Taking into account these three types of economic systems we defined the purpose of research as being the relation between technological progress and the distribution of wealth. The technological progress is implemented like a set of major changes in agricultural and industrial sectors. As we know both types of sectors use resources like water, food, coal, oil, gas, uranium, wind, sun, tides, and geothermal heat. To model the phenomenon of technological progress we conceived an agent-based artificial society described in Damaceanu (2011) as an evolutionary system that starts from the simplest type of economy (natural economy based only on water and food resources), continue with the industrial economy (that uses with maximum efficiency the resources of natural economy and discover nonrenewable resources such as coal, oil, gas, and uranium), and ends with the new economy (still using with maximum efficiency the resources of natural and industrial economies if they are available) based on renewable resources like wind, sun, tides, and geothermal heat. The technological progress is introduced in this model in linear way starting from agricultural technologies used in the case of natural economy, continuing with industrial technologies used for extracting nonrenewable resources in the following order coal, oil, gas, and uranium and ending with nonrenewable resources used in the following order wind, sun, tides, and geothermal heat.
The distribution of wealth is analyzed using Gini coefficient - see (Gini 1912). This coefficient is a measure of the inequality of a distribution, a value of 0 expressing total equality and a value of 1 maximal inequality. This index is defined as a ratio of the areas on the Lorenz curve diagram - see Figure 5.
Figure 5. Graphical description of Lorenz Curve.

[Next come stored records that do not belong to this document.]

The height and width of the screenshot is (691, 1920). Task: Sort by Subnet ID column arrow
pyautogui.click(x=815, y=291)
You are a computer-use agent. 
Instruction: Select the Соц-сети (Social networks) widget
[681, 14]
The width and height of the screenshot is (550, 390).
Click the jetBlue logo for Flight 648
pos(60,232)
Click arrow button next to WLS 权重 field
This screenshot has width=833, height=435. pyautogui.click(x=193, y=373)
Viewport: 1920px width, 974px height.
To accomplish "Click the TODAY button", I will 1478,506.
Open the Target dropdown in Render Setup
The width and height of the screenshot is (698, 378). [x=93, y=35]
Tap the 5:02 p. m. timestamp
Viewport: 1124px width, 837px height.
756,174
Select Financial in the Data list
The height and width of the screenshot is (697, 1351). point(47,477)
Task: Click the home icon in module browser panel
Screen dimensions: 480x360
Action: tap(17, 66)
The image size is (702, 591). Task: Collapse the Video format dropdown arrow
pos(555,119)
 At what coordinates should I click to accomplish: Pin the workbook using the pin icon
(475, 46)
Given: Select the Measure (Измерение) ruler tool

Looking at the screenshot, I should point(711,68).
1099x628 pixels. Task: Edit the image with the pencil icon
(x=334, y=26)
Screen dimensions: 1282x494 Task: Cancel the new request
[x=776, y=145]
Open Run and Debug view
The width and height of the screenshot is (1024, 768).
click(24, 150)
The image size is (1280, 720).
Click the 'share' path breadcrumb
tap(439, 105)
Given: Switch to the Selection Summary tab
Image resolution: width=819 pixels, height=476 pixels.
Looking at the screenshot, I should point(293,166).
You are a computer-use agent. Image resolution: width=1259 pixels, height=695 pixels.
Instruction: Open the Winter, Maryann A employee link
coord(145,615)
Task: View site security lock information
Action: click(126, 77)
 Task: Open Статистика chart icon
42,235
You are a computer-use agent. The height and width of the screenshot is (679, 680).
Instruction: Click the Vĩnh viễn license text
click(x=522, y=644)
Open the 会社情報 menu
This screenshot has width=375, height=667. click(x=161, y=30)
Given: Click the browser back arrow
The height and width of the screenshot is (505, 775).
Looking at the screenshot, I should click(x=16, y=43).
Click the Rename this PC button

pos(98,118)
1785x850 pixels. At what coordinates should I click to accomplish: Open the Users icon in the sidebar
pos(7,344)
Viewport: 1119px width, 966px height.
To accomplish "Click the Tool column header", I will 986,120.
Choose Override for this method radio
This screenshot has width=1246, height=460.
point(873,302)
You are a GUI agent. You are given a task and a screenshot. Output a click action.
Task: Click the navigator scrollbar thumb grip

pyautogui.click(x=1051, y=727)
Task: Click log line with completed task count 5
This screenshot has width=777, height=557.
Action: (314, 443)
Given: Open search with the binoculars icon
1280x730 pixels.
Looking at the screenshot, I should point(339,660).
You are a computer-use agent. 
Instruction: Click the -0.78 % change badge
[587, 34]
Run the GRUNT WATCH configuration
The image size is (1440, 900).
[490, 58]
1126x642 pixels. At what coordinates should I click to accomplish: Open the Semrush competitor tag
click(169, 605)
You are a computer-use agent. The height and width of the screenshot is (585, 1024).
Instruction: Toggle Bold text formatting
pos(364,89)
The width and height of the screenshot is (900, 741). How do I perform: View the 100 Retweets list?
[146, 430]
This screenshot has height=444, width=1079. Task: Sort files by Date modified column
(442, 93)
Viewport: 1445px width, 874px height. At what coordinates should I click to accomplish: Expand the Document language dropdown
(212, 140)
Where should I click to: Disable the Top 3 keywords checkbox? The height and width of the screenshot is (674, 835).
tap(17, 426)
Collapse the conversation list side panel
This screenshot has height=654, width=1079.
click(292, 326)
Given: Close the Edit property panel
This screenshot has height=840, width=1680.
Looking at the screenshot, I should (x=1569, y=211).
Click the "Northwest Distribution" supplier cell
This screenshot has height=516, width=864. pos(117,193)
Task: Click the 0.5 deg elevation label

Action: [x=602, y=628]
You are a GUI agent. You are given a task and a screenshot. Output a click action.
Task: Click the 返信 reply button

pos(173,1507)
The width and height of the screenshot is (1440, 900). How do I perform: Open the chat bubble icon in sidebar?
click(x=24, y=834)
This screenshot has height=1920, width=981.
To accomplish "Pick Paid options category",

3.3. Building the Conceptual Model

In section 2, we defined agent-based computational model (ACM) like a list of three arguments: the set of agents (A), the initializations (I) and the simulation specifications (R). The process of building the conceptual model can be defined like constructing the initial set of agents (A0), setting the initial values of initializations (I0) and specifying the initial values for simulation specifications (R0) - see Figure 6, for a graphical description of the process. This figure shows us how the initial form of the ACM0 enters in the phase of conceptual validation. If this validation fails the conceptual model is modified in a new form ACM1 and the process is reiterated until conceptual validation is a success and the model become subject to operational validation.
Figure 6. The process of building the conceptual model.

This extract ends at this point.